Confidence is also being performed. One local insists Mexico beat Portugal if it comes to it, disparaging Cristiano Ronaldo as he flashes up on screen at full time.
That confidence is spilling into more specific belief, including a promise the city wants to make true: that Jimenez’s record against Jordan Pickford can haunt England. Jimenez has beaten Pickford six times in the Premier League—more than any other goalkeeper.
For those living on the ground in Mexico City’s rush, the excitement is turning into a kind of prophecy. And so the capital has latched onto a young face as well.
Gilberto Mora is a 17-year-old expected to test England. He is described as a teenage midfielder destined for a European move. and his rise is being treated as a coming of age. His display against Ecuador is called a moment that nailed down a starting spot for this one. and the story is that Mexico’s youngest ever player is now their new great hope.
The human backing for that hope is coming from Tijuana. Jorge Alberto—owner of Tijuana—looks back on Mora’s breakthrough year at 16 and describes how crowds reacted to him everywhere he went. In the Leagues Cup against LA Galaxy. each time he touched the ball the crowd erupted—not just Mexico’s fans but Galaxy supporters as well. Against Club America, when he came off the bench, Club America’s fans stood up and cheered him. “Wherever we go. in every city. rival fans applaud him. ” Alberto said. adding that it shows something “very powerful. ” that Mora is already becoming a figure for the whole country.
Jimenez also claims Mora can inspire the next generation, and with that praise comes the pressure nobody in the stadium will soften.
This is the pair the city idolises as supporters prime themselves to line up down Reforma. Yet there’s a detail that quietly underlines the mood: barely any shirts worn by fans bear players’ names. The jersey is not just a product—it is identity being stitched to the present. and Mexico City is wearing it like it means something bigger than any single player.
In a tournament that has already carried Mexico back toward its own question of who it is on the world stage. the last-16 game against England arrives with the capital both alive and unsettled. On Thursday afternoon. four-on-four kickabout games. bass-heavy street chants. and a crush-related tragedy still sit side by side—one loud. one painfully real.
Now the city waits for Sunday. The Azteca will be full. The streets will empty into noise again.
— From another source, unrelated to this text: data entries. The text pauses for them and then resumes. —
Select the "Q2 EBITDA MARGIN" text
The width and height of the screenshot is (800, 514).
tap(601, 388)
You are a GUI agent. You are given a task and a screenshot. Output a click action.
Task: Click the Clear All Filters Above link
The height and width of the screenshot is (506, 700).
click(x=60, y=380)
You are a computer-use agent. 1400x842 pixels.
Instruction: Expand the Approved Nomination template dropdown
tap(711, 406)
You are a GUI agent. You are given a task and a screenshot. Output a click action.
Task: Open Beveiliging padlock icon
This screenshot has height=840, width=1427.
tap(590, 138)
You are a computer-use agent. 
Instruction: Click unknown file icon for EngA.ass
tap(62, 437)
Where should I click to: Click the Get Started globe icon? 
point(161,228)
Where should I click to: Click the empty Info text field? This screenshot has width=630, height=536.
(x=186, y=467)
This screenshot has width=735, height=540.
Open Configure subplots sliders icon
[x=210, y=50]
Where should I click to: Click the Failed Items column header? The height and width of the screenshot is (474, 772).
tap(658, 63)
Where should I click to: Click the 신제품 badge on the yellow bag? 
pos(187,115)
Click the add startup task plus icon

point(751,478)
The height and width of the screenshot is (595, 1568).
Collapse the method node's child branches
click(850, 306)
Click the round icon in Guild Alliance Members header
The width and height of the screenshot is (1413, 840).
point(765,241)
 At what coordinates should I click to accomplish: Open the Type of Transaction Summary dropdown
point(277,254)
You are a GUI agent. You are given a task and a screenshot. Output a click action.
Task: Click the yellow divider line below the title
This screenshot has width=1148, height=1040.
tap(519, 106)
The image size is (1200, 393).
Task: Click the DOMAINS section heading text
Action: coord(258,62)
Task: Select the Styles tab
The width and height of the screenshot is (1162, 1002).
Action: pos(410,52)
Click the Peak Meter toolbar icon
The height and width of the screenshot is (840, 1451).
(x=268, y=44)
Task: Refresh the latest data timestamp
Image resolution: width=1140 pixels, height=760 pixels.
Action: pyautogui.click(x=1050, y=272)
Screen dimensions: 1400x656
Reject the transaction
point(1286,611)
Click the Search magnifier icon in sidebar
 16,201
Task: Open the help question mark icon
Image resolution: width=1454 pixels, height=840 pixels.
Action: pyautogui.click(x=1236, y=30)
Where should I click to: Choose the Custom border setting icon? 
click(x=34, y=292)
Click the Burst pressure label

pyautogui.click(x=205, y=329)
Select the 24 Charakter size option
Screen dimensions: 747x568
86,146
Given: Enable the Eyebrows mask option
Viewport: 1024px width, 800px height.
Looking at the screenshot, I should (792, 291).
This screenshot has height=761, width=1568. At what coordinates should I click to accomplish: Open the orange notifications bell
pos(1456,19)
And England will step into a stadium surrounded by a country that has learned how to celebrate loudly—and how to fear what celebration can become when crowds surge too fast.
Mexico City England last-16 World Cup Azteca Ecuador Clara Brugada Raul Jimenez Cesar Montes Harry Kane Gilberto Mora Javier Aguirre
Green shirts = Mexico wins already right?
It’s wild how packed the metro is, like the whole city is just going to chant. Also armed police just leaning there makes it feel tense even if they’re “just watching”.
Wait so England fans are wearing green or Mexico fans are?? The title says England gets drowned in colour but then I’m reading about green shirts everywhere so I guess England is the one drowning? And altitude makes it like another defender… so basically the stadium fights back? lol
I don’t trust this “street festival” vibe. Like why are there police barricades if it’s supposed to be fun? Sounds like they’re building up for trouble and then acting surprised when people get hyped. Also England already “arrive” so maybe they’re coming into a trap because Mexico played Ecuador earlier or whatever.